Initialization Parameters

none

Accumulator Parameters

weight
variate-tag for summing variates

Extractor Parameters

none

Accumulator Complexity

O(1). Note that the Kahan sum performs four floating-point sum operations per accumulated value, whereas the naive sum performs only one.

Extractor Complexity

O(1)

Header

#include <boost/accumulators/statistics/weighted_sum.hpp>
#include <boost/accumulators/statistics/weighted_sum_kahan.hpp>

Example

accumulator_set<int, stats<tag::weighted_sum, tag::weighted_sum_of_variates<int, tag::covariate1> >, int> acc;

acc(1, weight = 2, covariate1 = 3);
BOOST_CHECK_EQUAL(2, weighted_sum(acc));
BOOST_CHECK_EQUAL(6, weighted_sum_of_variates(acc));

acc(2, weight = 3, covariate1 = 6);
BOOST_CHECK_EQUAL(8, weighted_sum(acc));
BOOST_CHECK_EQUAL(24, weighted_sum_of_variates(acc));

acc(4, weight = 6, covariate1 = 9);
BOOST_CHECK_EQUAL(32, weighted_sum(acc));
BOOST_CHECK_EQUAL(78, weighted_sum_of_variates(acc));

// demonstrate weighted Kahan summation
accumulator_set<float, stats<tag::weighted_sum_kahan>, float > acc;
BOOST_CHECK_EQUAL(0.0f, weighted_sum_kahan(acc));
for (size_t i = 0; i < 1e6; ++i) {
  acc(1.0f, weight = 1e-6f);
}
BOOST_CHECK_EQUAL(1.0f, weighted_sum_kahan(acc));

See also

Estimation of the (non-coherent) weighted tail mean based on order statistics (for both left and right tails). The left non-coherent weighted tail mean feature is tag::non_coherent_weighted_tail_mean<left>, and the right non-choherent weighted tail mean feature is tag::non_coherent_weighted_tail_mean<right>. They both share the tag::abstract_non_coherent_tail_mean feature with the unweighted non-coherent tail mean accumulators and can be extracted with either the non_coherent_tail_mean() or the non_coherent_weighted_tail_mean() extractors. For more implementation details, see non_coherent_weighted_tail_mean_impl.

Items:
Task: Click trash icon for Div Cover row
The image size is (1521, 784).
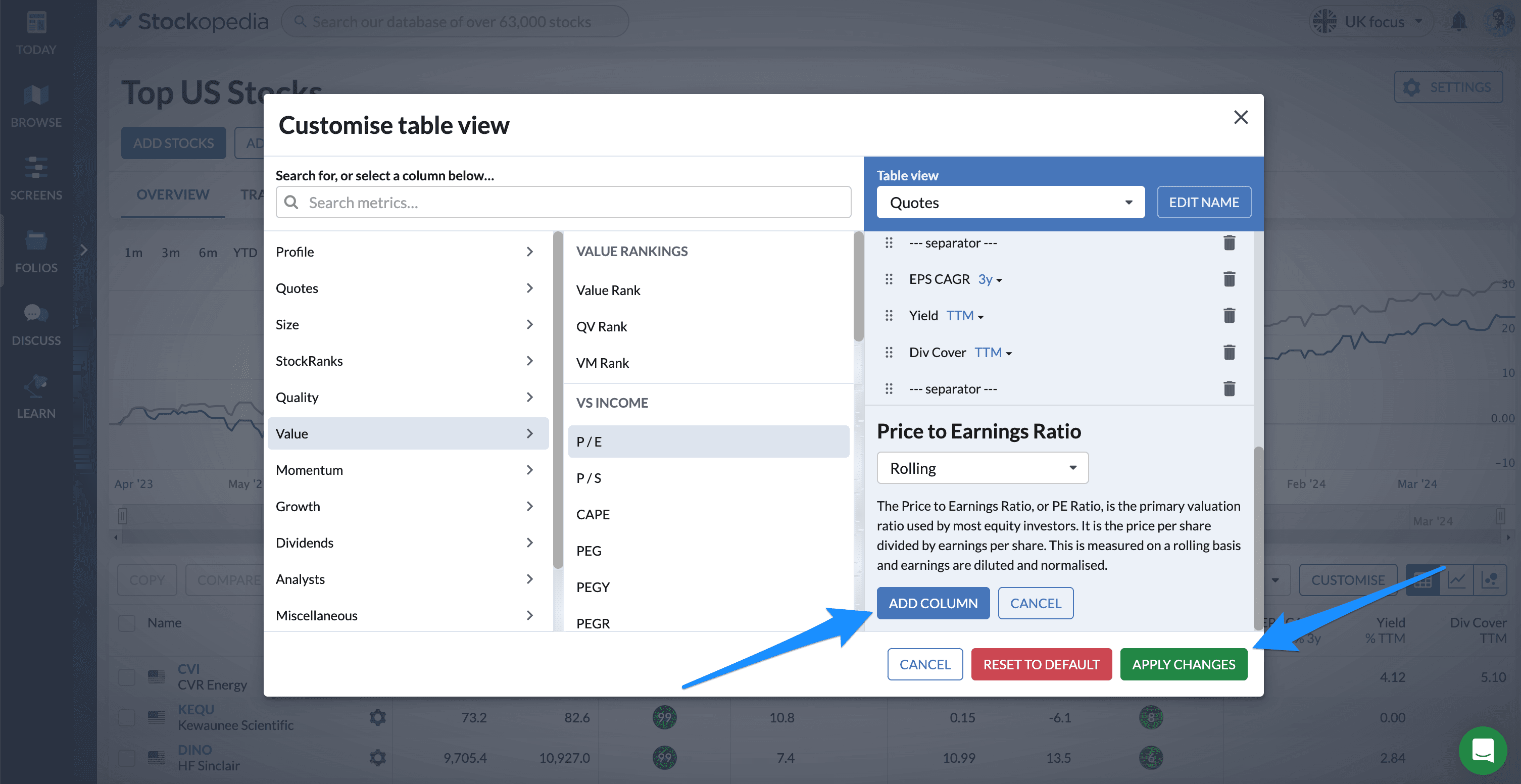Action: click(1229, 353)
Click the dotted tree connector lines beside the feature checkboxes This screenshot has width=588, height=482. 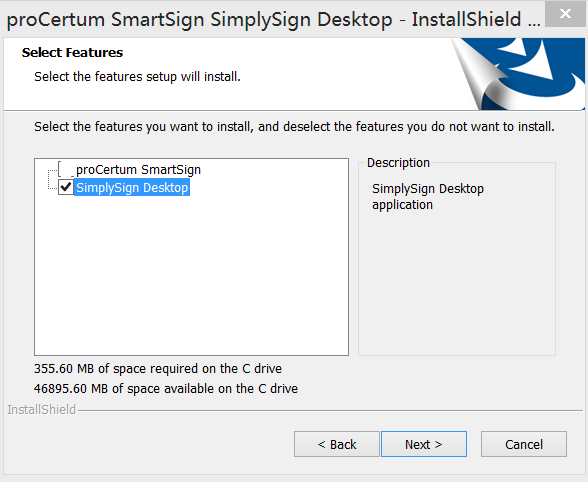[52, 180]
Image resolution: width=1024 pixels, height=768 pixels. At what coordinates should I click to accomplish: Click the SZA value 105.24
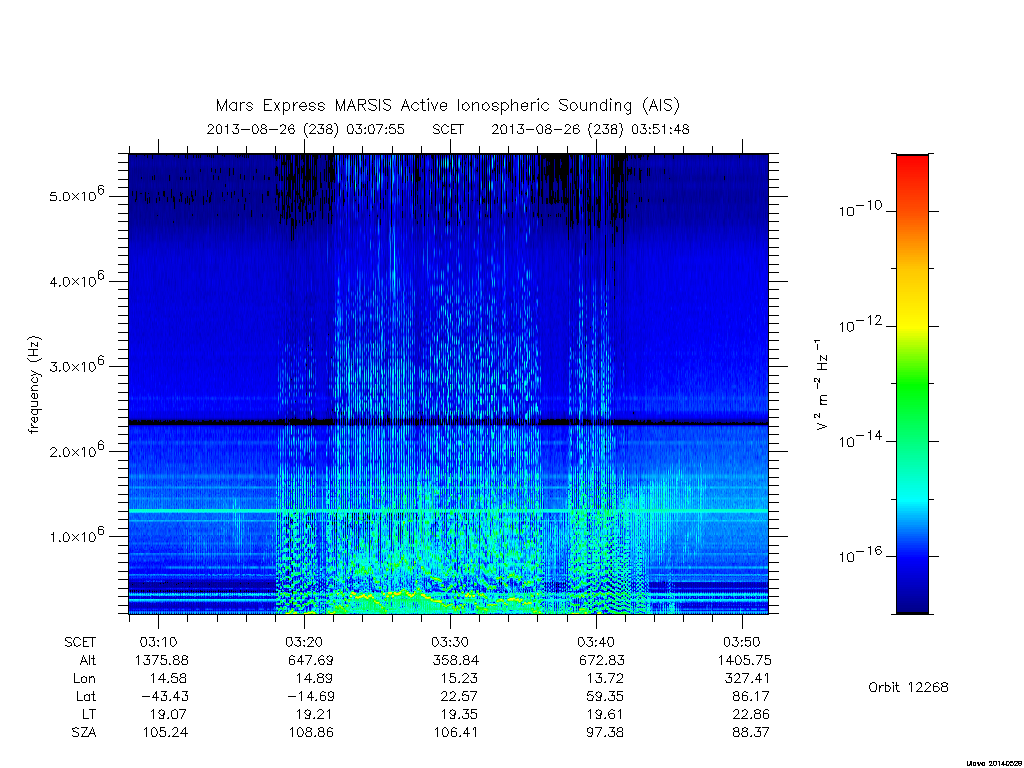click(x=165, y=732)
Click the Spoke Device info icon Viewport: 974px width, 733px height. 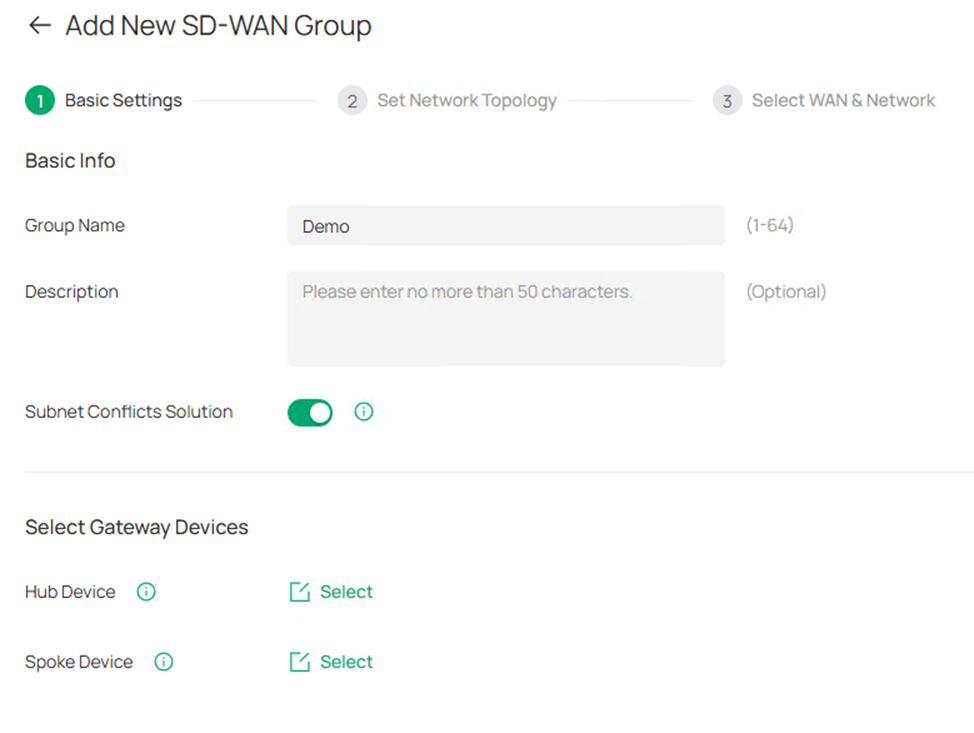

Exercise instructions:
1. Answer these from the weighted sum documentation:
(a) How many floating-point sum operations does the Kahan sum perform per accumulated value?
(b) Which header provides the weighted Kahan sum?
(c) In the example, what does weighted_sum_of_variates return after the third call to acc?
2. Write the next part of the weighted sum documentation, picking up after its final sentence.

The answers:
1.
(a) Four.
(b) boost/accumulators/statistics/weighted_sum_kahan.hpp
(c) 78.

2.
Result Type

numeric::functional::fdiv<
    numeric::functional::multiplies<sample-type, weight-type>::result_type
  , std::size_t
>::result_type

Depends On

sum_of_weights
tail_weights<left-or-right>

Variants

abstract_non_coherent_tail_mean

Initialization Parameters

tag::tail<left-or-right>::cache_size

Accumulator Parameters

none

Extractor Parameters

quantile_probability

Accumulator Complexity

O(log N), where N is the cache size

Extractor Complexity

O(N log N), where N is the cache size

Header

#include <boost/accumulators/statistics/weighted_tail_mean.hpp>

Example

// tolerance in %
double epsilon = 1;

std::size_t n = 100000; // number of MC steps
std::size_t c = 25000; // cache size

accumulator_set<double, stats<tag::non_coherent_weighted_tail_mean<right> >, double >
    acc0( right_tail_cache_size = c );
accumulator_set<double, stats<tag::non_coherent_weighted_tail_mean<left> >, double >
    acc1( left_tail_cache_size = c );

// random number generators
boost::lagged_fibonacci607 rng;

for (std::size_t i = 0; i < n; ++i)
{
    double smpl = std::sqrt(rng());
    acc0(smpl, weight = 1./smpl);
}

for (std::size_t i = 0; i < n; ++i)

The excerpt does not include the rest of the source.